**** Kutipan Sumber
Ahad 03 Feb 2019 07:19 WIB

Ulama Panutan Umat

Ulama selain memiliki ilmu yang dalam, juga harus mempunyai integritas tinggi.

KH Didin Hafiduddin
Foto:

Jika ulama itu memiliki akhlakul karimah, hidupnya hanya mengharapkan ridha Allah, maka penguasa dan umat secara keseluruhan akan menjadi baik. Sebaliknya, jika ulama itu rusak (ulama suu) maka akan rusak pula penguasa dan bangsanya.

Di dalam kitab Ihya Ulumuddin, Imam al-Ghazali (Ihya Ulumuddin II) menyatakan bahwa sesungguhnya kerusakan rakyat disebabkan oleh kerusakan para penguasa, dan kerusakan penguasa disebabkan oleh kerusakan para ulama. Ulama menjadi rusak disebabkan cinta harta dan cinta kedudukan. Dan barangsiapa dikuasai oleh ambisi duniawi, maka para ulama tidak akan mampu mengurus rakyat, apalagi mengurus para penguasanya.

Sungguh pernyataan Imam al-Ghazali tersebut sangat penting dan sangat mendalam, terutama dalam rangka mengembalikan fungsi dan posisi ulama pada posisi semula sebagai kelompok alim yang menjadi pewaris para nabi (al-ulama warasatul anbiyaa).

Tugas dakwah amar makruf nahi mungkar

Sejatinya ulama pewaris para nabi adalah ulama yang terus-menerus secara konsisten dan istiqamah melakukan kegiatan amar makruf nahi mungkar dalam berbagai bidang kehidupan. Hanya dengan amar makruf nahi mungkarlah kita akan mendapatkan al-Falah (kebahagiaan dan keberuntungan hidup, QS Ali Imran [3]: 104), kita akan menjadi menjadi khaira ummah (umat yang terbaik, QS Ali Imran [3]: 110). Dengan dakwah amar makruf nahi mungkar, Allah SWT akan melimpahkan rahmat kasih sayang dan pertolongan-Nya (QS at-Taubah [9]: 71, QS al-Haj: 40-41).
********
● Daftar Tugas:
1. Tentukan apakah tiap pernyataan berikut sesuai dengan kutipan tentang ulama. Jawab ya atau tidak, disertai kata-kata penentu dari kutipan yang dikutip persis.
(a) Menurut Imam al-Ghazali, ulama menjadi rusak karena cinta harta dan cinta kedudukan.
(b) Al-Falah dirujuk pada QS Ali Imran [3]: 110.
(c) Pernyataan Imam al-Ghazali tentang kerusakan rakyat terdapat dalam kitab Ihya Ulumuddin.
2. Lanjutkan kutipan tentang ulama pewaris para nabi mulai dari kalimat terakhirnya.
Baris data tidak digunakan di sini.
**** Daftar Baris
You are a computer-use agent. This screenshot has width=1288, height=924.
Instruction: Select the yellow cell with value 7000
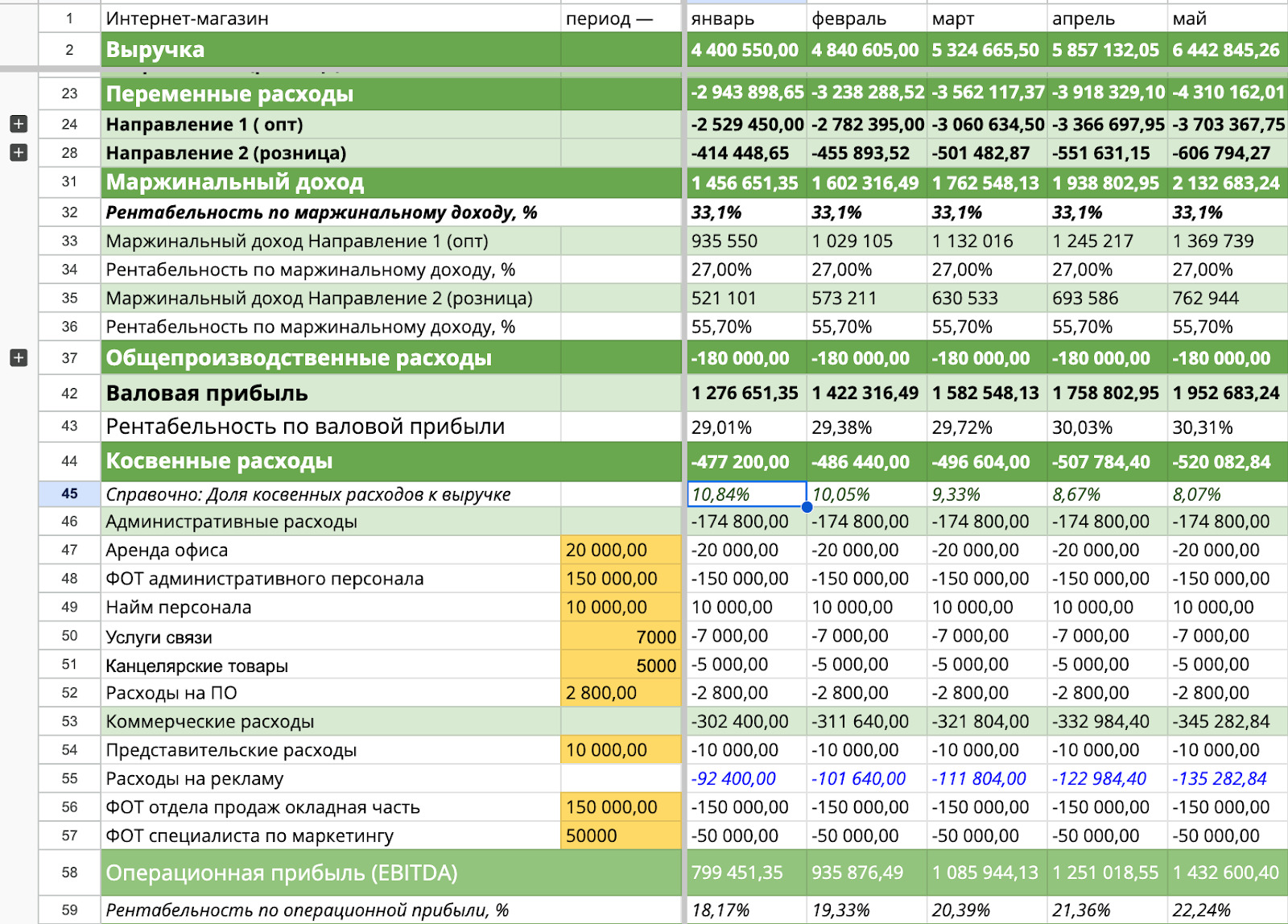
********
**** Daftar Baris
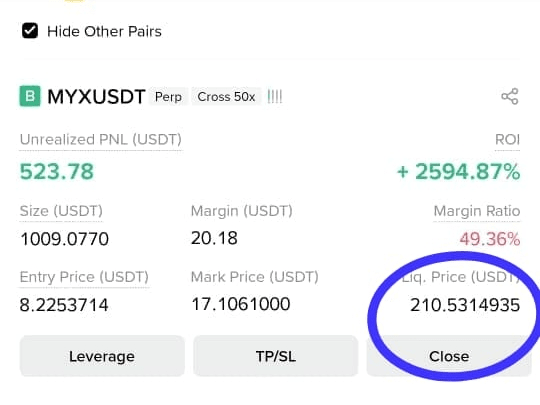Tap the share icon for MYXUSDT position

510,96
********
● Hasil Latihan:
1.
(a) Ya: "Ulama menjadi rusak disebabkan cinta harta dan cinta kedudukan."
(b) Tidak: "al-Falah (kebahagiaan dan keberuntungan hidup, QS Ali Imran [3]: 104)"
(c) Ya: "Di dalam kitab Ihya Ulumuddin, Imam al-Ghazali (Ihya Ulumuddin II) menyatakan bahwa sesungguhnya kerusakan rakyat disebabkan oleh kerusakan para penguasa"

2.
Sebaliknya, jika kita berhenti dari kegiatan dakwah amar makruf nahi mungkar, maka akan lahir para pemimpin yang syiror (pemimpin yang buruk, yang jahat, yang zalim, yang tidak memedulikan rakyatnya). Sedangkan, para ulama yang diam dan berhenti dari kegiatan dakwah itu, jika berdoa maka doanya tidak akan dikabulkan oleh Allah SWT (HR Imam Bukhari dan Muslim).

Ketika sebagian ulama terjun pada dunia politik praktis seperti sekarang ini, maka mereka harus tetap konsisten dan istiqamah menegakkan panji-panji dakwah amar makruf nahi mungkar, bukan semata-mata mencari jabatan dan kekuasaan.

Ketika jabatan, harta, dan kedudukan yang menjadi tujuan utamanya, kredibilitas seorang ulama akan jatuh, apalagi jika disertai dengan ucapan dan tindakan yang tidak menggambarkan keulamaannya, seperti berdusta, memfitnah, dan perilaku kurang baik lainnya.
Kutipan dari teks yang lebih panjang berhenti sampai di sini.